History of Apache Yetus


The origins of the project start with a single Hudson job, long lost to the mists of time. The
purpose was to run a few basic tests against the Apache Hadoop source tree so that developers
would not have to re-run common tests before trying to merge a commit. Eventually this
Hudson job would get turned into a shell script that sat in the Apache Hadoop's source
repository so that anyone could run it without trying to tie up Hudson.

As Hadoop's needs increased and as the "Big Data" projects grew in the Apache Software
Foundation, test-patch.sh was getting copied from Hadoop into these other repos.
Time passed and all of these copies diverged.

In 2015, the Apache Hadoop project did a major rewrite (HADOOP-11746) to take advantage
of new tooling and to deal with the heavy burden of testing a very large code base.
Other projects took note and it was felt that it was time to combine everyone's efforts
into a single project, using the new Apache Hadoop code as the starting point.

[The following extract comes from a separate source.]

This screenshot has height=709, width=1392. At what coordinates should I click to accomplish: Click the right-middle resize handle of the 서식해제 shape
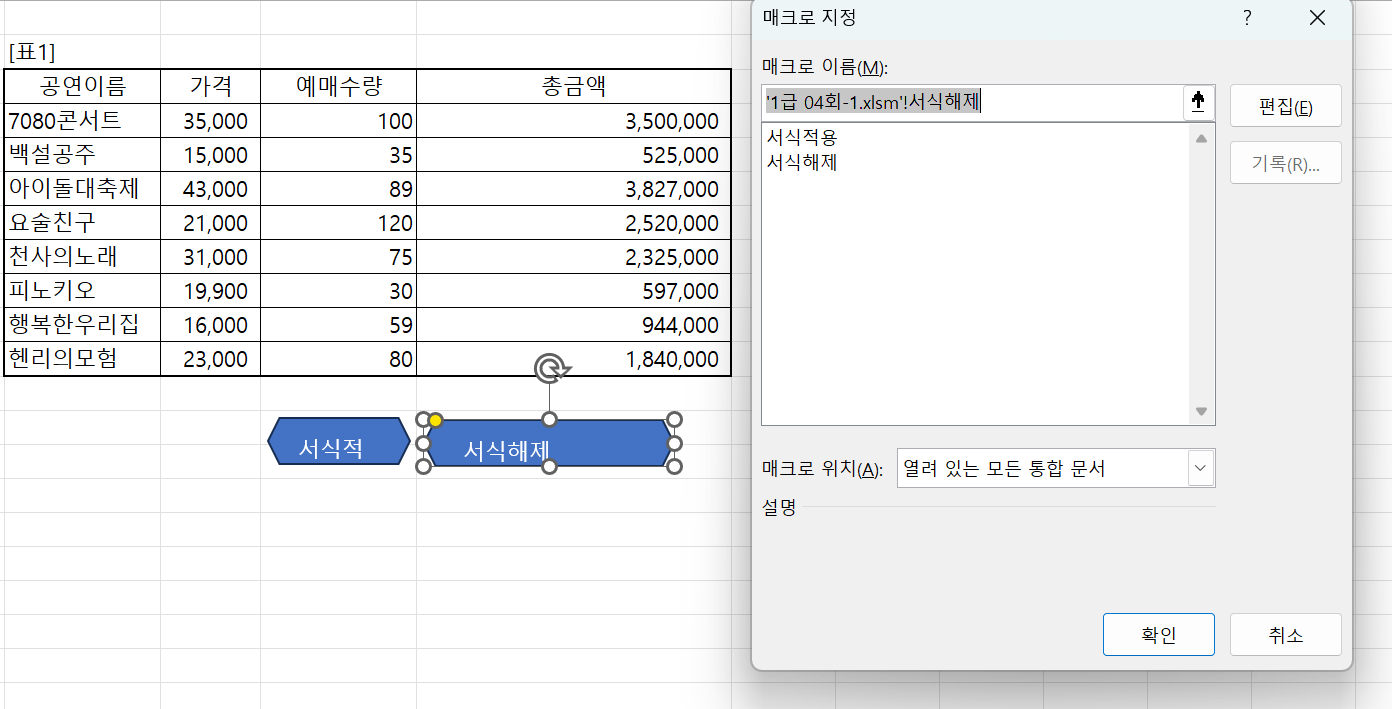click(x=674, y=443)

Thus, Apache Yetus was born.

Other Parts

While splitting off the patch testing facilities, it was thought that other portions that
were equally useful and in some cases followed a similar path should also be copied into
the Apache Yetus repository. When it came time to split from Apache Hadoop, the
audience-annotations, releasedocmaker, and shelldocs portions were also copied over.

Old Source

Due to coming from Apache Hadoop, the source repository history is extremely messy. The
project underwent many major changes that make following changes much more difficult,
including splitting the project into multiple different repos, svn->git source migration,
and changing the build tooling from ant to maven. As a result, the first commit
in the repository history is not actually the first commit. In order to provide a
clearer picture, the prehistory repository tag documents the code changes that
happened to the test-patch.sh script prior to the first commit in the main branch.